BEGIN

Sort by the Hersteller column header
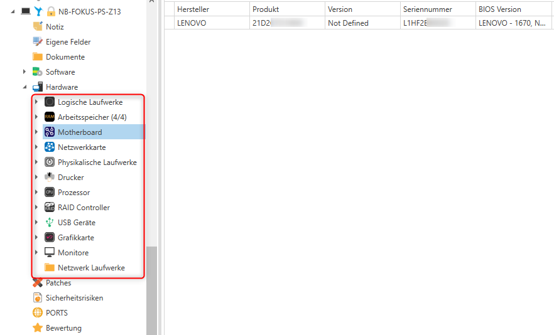(x=193, y=9)
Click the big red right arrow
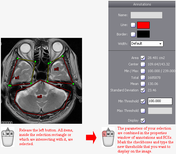The image size is (176, 154). (x=91, y=138)
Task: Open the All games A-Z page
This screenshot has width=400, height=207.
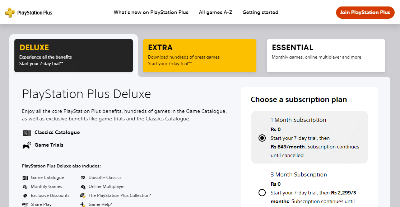Action: click(215, 12)
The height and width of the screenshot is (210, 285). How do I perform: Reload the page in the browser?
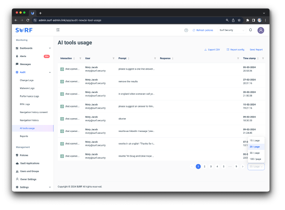(28, 20)
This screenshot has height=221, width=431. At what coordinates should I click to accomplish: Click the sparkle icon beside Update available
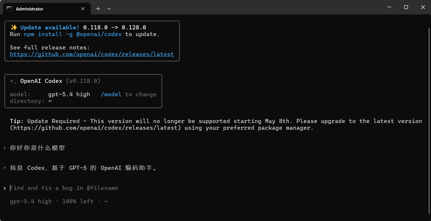[14, 27]
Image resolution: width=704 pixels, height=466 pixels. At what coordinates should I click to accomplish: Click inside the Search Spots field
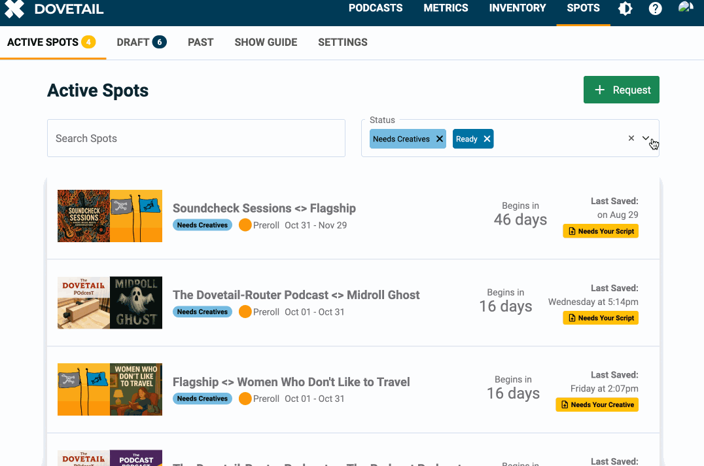(x=196, y=138)
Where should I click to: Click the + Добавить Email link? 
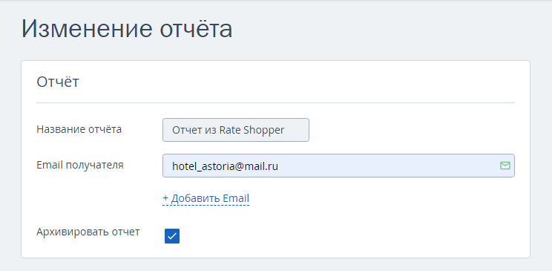[x=206, y=198]
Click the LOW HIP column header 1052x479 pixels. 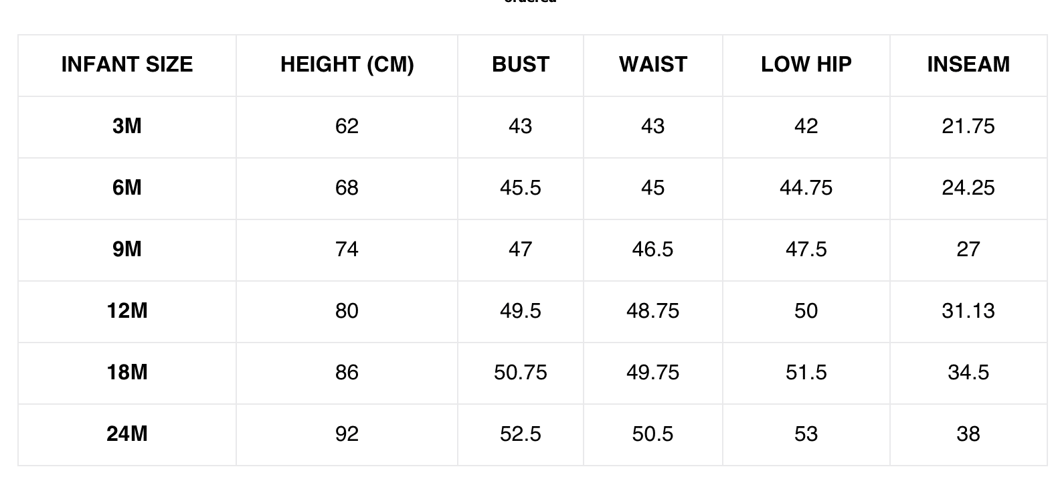tap(806, 65)
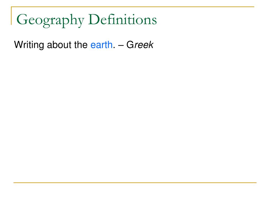Click the blank margin beneath the bottom line

coord(135,192)
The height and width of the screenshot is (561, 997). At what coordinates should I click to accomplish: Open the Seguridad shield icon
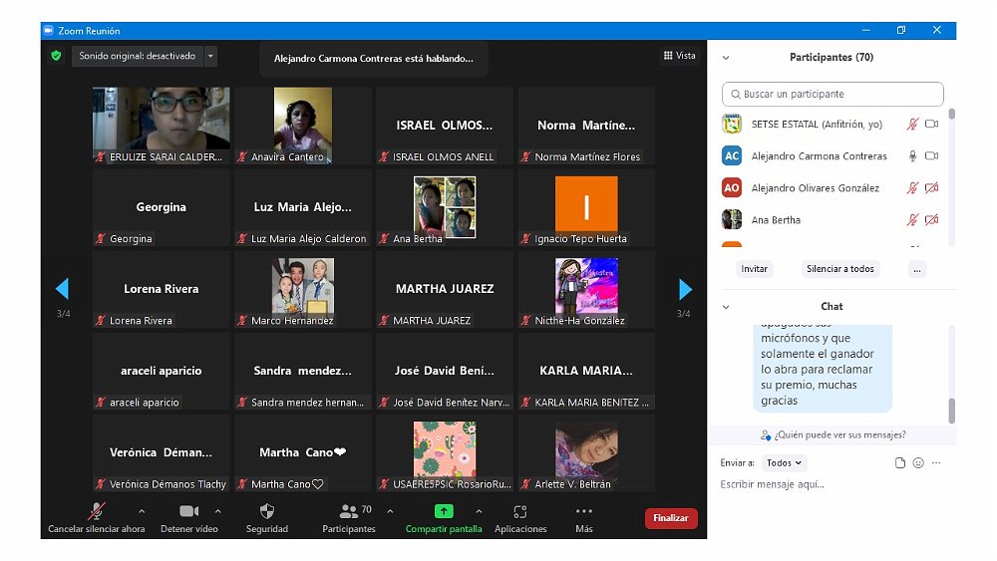pos(266,511)
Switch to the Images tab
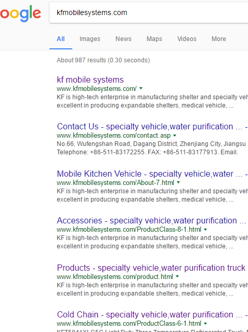Image resolution: width=248 pixels, height=332 pixels. tap(90, 39)
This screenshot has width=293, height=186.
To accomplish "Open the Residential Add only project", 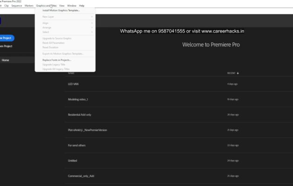I will point(80,114).
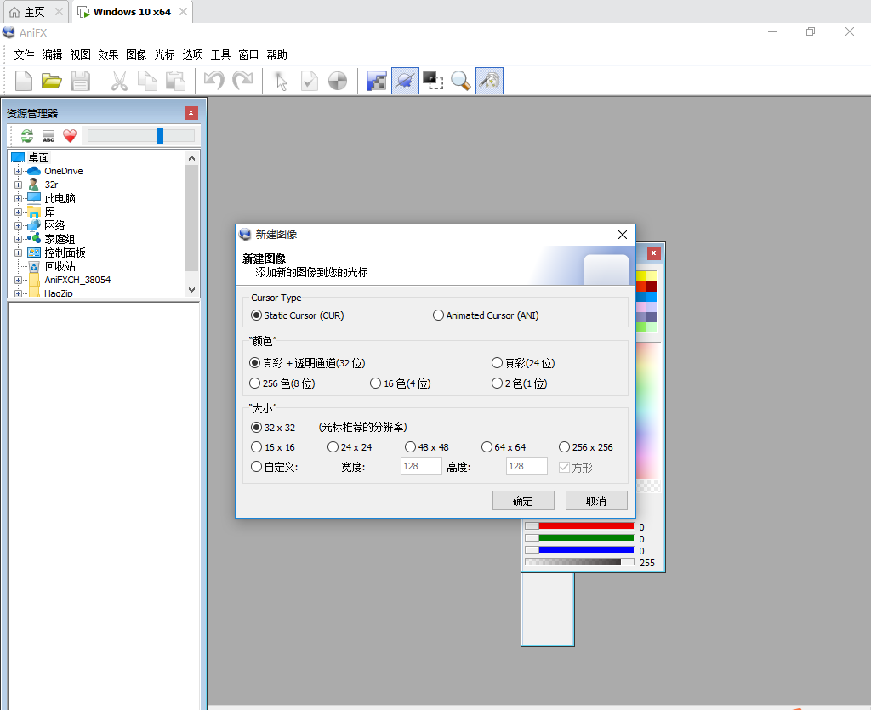Open a file using the yellow folder icon
This screenshot has height=710, width=871.
[52, 81]
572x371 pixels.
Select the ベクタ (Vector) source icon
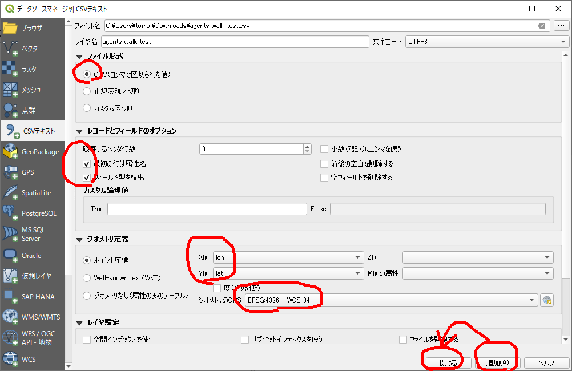pyautogui.click(x=11, y=49)
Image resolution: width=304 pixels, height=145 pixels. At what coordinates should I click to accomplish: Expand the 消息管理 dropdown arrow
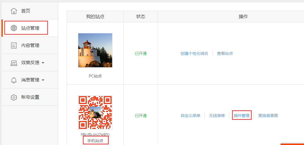click(x=43, y=80)
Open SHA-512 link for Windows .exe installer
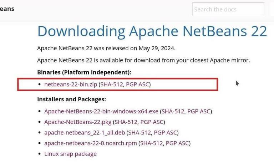Image resolution: width=274 pixels, height=163 pixels. click(x=173, y=111)
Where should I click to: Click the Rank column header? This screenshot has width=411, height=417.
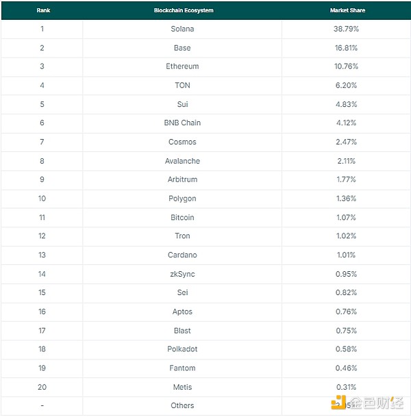42,11
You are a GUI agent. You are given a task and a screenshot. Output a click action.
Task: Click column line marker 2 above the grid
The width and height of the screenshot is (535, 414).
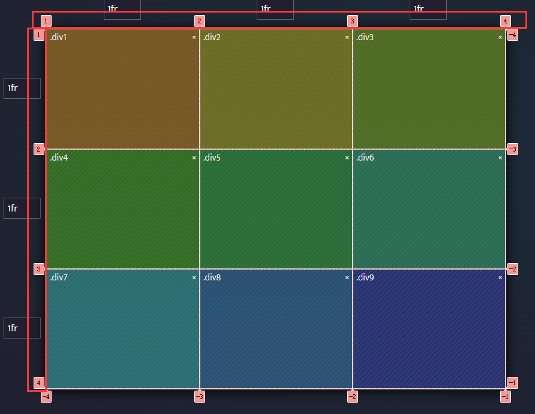199,21
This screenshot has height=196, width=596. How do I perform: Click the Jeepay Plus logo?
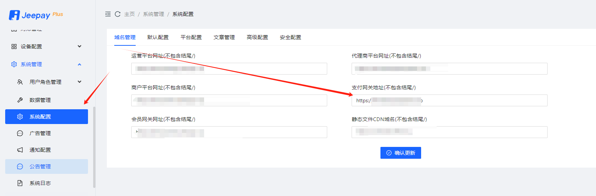tap(35, 15)
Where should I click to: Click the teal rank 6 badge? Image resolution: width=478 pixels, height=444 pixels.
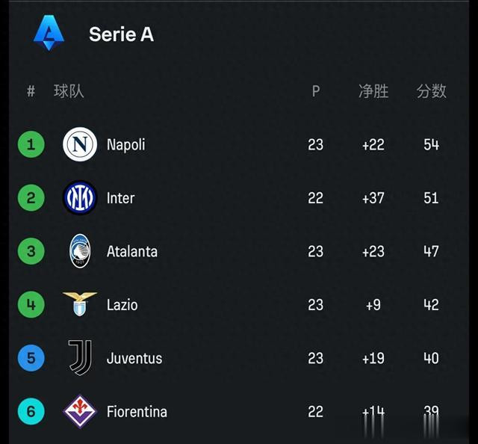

END

> Try it: Please copy exactly the lines from the one containing "Task: Click column" through the end of the records above, leaving out every picture.

> Finished task:
Task: Click column line marker 2 above the grid
The width and height of the screenshot is (535, 414).
199,21
This screenshot has height=196, width=596. How do I perform: Click the Jeepay Plus logo?
tap(35, 15)
Where should I click to: Click the teal rank 6 badge? Image resolution: width=478 pixels, height=444 pixels.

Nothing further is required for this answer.